::: STORED DATA :::
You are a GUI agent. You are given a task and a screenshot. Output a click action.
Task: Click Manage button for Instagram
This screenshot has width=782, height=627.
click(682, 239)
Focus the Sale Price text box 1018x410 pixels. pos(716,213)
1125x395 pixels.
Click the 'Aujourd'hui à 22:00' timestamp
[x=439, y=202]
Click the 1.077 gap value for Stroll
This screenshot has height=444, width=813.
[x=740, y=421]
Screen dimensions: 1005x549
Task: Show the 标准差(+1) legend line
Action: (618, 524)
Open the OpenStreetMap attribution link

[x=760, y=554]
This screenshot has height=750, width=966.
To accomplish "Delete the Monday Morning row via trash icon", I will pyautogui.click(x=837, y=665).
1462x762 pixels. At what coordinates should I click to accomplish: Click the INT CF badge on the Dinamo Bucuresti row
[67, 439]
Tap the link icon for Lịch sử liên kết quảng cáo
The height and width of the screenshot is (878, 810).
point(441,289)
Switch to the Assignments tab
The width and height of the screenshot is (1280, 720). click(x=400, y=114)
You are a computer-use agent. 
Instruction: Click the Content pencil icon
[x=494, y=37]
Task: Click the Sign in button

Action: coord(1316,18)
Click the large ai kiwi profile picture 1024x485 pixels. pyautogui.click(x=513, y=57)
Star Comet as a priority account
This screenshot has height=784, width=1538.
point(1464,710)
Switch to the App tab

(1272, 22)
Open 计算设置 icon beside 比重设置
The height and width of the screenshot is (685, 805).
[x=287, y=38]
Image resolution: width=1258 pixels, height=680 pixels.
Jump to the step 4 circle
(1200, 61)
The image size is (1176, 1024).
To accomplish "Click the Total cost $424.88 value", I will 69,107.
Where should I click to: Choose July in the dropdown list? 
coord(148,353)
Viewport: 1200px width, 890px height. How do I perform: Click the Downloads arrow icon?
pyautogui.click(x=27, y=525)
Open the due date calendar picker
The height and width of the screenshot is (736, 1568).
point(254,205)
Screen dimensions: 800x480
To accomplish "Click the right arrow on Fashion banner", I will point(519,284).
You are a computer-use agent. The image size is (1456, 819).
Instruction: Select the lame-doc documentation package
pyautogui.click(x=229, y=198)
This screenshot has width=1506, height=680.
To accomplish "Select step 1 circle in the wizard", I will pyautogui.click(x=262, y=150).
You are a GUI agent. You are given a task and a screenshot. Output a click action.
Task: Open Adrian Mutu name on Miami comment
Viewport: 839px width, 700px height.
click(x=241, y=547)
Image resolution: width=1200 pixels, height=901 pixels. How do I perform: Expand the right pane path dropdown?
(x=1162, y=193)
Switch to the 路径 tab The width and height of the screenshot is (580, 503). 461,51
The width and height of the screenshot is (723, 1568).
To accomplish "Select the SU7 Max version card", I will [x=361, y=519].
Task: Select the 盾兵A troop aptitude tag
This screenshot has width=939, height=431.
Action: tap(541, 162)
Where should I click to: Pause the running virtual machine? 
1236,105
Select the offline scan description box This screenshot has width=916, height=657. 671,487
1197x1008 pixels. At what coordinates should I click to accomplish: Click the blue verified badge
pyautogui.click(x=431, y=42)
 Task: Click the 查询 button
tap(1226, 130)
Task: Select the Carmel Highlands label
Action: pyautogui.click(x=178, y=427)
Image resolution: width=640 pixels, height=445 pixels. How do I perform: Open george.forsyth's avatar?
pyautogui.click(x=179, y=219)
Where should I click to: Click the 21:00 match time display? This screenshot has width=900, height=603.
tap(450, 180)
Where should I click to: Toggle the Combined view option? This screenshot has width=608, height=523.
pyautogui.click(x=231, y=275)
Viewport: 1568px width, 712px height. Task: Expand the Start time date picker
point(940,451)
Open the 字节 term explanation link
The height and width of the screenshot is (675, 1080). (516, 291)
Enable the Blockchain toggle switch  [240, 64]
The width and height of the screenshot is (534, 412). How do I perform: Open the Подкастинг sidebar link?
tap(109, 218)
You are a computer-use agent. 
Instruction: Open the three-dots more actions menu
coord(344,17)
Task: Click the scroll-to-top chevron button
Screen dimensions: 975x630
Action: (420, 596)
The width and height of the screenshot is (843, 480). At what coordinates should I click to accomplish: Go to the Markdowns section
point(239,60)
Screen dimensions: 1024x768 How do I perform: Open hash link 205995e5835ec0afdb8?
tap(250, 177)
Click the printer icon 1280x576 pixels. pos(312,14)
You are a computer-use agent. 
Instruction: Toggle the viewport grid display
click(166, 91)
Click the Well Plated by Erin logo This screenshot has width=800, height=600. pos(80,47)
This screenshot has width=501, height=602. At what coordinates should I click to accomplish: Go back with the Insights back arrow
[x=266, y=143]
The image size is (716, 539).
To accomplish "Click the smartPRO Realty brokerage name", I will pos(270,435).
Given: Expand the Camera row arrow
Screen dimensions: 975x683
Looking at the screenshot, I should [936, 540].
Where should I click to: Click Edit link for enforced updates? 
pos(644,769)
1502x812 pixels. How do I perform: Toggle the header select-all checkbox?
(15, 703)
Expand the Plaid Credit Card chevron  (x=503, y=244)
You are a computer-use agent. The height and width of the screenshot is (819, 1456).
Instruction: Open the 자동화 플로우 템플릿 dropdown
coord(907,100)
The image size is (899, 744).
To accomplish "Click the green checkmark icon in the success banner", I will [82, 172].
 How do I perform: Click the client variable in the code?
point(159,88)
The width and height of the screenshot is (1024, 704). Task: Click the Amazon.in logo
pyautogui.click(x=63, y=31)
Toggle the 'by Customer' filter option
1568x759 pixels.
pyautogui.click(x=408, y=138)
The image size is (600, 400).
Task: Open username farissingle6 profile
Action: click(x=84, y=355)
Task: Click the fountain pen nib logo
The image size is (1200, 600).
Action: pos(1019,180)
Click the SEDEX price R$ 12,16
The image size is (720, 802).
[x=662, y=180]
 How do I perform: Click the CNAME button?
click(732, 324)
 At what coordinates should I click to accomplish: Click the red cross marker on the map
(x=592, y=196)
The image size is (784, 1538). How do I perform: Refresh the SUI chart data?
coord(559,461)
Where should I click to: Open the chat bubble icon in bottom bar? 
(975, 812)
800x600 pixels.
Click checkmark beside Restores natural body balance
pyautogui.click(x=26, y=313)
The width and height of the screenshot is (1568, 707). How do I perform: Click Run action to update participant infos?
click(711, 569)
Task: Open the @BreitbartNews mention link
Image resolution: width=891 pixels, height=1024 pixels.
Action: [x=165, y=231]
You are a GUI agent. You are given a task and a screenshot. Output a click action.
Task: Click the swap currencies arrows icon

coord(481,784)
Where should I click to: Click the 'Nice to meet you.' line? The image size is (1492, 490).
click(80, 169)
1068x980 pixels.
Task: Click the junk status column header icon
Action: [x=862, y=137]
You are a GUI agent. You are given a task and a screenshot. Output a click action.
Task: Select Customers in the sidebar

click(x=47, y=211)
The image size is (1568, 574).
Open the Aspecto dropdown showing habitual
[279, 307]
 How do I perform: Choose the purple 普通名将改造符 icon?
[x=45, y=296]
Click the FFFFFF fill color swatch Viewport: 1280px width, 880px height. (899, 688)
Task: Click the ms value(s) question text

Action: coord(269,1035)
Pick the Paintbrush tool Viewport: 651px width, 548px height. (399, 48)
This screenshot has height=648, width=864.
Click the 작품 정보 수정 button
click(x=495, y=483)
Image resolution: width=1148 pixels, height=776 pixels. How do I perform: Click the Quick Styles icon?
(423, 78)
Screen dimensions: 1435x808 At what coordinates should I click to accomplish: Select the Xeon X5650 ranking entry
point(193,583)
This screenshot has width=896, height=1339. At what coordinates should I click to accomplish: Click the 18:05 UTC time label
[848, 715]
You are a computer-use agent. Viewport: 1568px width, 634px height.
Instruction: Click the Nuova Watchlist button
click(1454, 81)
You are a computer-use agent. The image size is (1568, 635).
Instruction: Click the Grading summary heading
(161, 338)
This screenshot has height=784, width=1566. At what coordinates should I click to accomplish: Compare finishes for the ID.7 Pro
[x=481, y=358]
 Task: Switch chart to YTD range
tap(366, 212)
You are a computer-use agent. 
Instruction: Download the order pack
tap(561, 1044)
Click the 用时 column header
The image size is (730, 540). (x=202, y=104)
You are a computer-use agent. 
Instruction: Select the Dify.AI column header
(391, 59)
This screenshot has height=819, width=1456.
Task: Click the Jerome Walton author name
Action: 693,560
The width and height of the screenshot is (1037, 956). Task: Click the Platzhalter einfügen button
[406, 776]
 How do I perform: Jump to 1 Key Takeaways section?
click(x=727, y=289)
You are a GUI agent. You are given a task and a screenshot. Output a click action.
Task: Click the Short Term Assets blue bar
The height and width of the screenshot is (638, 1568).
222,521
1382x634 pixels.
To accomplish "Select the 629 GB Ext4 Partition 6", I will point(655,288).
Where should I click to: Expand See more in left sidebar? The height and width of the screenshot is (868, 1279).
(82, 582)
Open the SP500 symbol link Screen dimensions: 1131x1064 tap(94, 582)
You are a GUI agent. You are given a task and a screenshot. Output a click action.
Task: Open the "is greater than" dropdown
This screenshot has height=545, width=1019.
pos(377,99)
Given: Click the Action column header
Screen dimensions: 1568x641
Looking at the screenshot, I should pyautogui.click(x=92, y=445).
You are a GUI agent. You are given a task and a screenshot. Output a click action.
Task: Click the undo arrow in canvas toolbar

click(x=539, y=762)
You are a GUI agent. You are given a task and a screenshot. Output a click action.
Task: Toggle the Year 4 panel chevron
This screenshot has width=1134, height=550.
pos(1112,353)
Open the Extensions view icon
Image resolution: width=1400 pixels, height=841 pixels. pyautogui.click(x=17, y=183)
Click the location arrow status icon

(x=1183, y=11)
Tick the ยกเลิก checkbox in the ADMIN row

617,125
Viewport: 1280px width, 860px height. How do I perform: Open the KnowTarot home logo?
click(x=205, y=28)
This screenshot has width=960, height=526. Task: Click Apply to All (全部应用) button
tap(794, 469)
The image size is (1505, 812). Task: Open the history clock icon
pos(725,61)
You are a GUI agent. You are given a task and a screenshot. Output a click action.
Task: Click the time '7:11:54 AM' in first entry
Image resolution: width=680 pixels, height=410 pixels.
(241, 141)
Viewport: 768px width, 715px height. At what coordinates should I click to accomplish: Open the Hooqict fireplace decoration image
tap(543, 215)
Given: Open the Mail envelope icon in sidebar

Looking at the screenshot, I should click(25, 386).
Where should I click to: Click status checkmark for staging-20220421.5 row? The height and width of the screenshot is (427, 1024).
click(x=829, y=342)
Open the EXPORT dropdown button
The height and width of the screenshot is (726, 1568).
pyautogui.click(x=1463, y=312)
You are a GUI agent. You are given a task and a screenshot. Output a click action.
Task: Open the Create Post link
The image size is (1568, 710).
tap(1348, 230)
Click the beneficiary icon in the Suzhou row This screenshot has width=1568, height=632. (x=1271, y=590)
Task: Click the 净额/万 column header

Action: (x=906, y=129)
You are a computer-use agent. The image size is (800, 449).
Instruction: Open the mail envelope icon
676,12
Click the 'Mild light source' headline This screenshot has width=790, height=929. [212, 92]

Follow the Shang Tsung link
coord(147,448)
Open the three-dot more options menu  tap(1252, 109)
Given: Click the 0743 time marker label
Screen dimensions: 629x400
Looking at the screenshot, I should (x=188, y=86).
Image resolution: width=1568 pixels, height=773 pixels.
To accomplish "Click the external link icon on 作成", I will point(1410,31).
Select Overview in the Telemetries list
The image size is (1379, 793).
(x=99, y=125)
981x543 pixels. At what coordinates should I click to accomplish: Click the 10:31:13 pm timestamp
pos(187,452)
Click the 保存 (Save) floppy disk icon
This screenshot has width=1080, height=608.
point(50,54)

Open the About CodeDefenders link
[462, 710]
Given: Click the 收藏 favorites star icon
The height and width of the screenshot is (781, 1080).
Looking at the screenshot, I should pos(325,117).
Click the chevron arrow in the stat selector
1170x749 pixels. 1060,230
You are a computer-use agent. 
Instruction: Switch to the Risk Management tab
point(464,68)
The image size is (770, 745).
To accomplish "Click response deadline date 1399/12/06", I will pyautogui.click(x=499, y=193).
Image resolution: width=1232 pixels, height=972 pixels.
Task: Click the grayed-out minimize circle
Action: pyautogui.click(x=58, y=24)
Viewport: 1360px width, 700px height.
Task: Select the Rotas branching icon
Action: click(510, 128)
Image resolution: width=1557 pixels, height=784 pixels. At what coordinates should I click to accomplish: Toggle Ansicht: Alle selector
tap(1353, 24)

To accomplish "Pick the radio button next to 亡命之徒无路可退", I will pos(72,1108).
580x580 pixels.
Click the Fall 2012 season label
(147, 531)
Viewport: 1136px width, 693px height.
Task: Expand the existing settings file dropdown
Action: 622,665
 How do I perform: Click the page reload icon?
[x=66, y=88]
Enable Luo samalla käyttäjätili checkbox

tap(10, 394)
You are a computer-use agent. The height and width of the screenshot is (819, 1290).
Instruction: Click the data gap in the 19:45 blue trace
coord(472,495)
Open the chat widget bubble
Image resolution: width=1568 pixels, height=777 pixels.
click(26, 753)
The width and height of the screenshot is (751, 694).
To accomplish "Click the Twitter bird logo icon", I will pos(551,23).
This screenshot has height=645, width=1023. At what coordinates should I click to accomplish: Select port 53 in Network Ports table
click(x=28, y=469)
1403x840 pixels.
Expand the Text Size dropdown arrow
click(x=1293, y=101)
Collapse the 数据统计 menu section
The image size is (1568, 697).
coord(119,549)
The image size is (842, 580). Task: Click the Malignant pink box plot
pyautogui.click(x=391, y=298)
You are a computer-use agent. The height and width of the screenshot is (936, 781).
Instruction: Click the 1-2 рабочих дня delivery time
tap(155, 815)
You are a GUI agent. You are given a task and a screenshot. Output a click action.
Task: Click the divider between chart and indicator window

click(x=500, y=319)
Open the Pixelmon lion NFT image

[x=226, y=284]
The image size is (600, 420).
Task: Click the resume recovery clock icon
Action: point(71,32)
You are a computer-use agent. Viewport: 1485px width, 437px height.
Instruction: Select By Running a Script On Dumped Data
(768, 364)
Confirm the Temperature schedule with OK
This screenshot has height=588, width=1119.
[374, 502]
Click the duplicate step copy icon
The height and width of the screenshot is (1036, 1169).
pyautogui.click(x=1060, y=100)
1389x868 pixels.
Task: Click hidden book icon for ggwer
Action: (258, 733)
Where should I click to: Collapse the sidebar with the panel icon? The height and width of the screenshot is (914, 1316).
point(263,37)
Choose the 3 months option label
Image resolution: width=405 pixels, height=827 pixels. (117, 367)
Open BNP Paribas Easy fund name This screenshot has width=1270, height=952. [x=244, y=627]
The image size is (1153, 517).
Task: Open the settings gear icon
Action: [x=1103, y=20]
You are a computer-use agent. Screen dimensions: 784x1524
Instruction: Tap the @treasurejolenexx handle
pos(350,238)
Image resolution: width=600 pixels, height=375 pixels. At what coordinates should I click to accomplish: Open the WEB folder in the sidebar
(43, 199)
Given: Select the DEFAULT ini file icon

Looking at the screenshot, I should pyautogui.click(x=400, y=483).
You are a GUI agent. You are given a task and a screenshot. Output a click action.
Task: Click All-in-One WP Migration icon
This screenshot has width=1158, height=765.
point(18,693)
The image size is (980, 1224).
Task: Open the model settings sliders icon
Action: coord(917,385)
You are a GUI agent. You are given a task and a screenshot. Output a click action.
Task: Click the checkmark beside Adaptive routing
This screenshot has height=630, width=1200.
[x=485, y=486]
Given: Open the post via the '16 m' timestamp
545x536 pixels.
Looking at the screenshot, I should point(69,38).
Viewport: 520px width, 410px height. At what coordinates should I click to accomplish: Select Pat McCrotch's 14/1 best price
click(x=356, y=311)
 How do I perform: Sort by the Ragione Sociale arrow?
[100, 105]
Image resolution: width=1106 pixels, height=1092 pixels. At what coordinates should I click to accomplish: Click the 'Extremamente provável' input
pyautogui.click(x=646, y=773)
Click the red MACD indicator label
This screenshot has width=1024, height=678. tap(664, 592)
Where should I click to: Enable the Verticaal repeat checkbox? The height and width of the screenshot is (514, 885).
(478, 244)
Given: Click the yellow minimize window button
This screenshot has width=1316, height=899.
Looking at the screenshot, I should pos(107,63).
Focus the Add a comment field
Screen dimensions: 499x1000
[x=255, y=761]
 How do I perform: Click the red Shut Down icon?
:::
> _WHAT IS REQUIRED_: Reproduce, character for character, everything in the entries above from the line containing "The image size is (784, 1538)." down to the line containing "pyautogui.click(x=26, y=313)", including both of those lines.

> _OUTPUT FOR THIS EXERCISE_:
The image size is (784, 1538). How do I perform: Refresh the SUI chart data?
coord(559,461)
Where should I click to: Open the chat bubble icon in bottom bar? 
(975, 812)
800x600 pixels.
Click checkmark beside Restores natural body balance
pyautogui.click(x=26, y=313)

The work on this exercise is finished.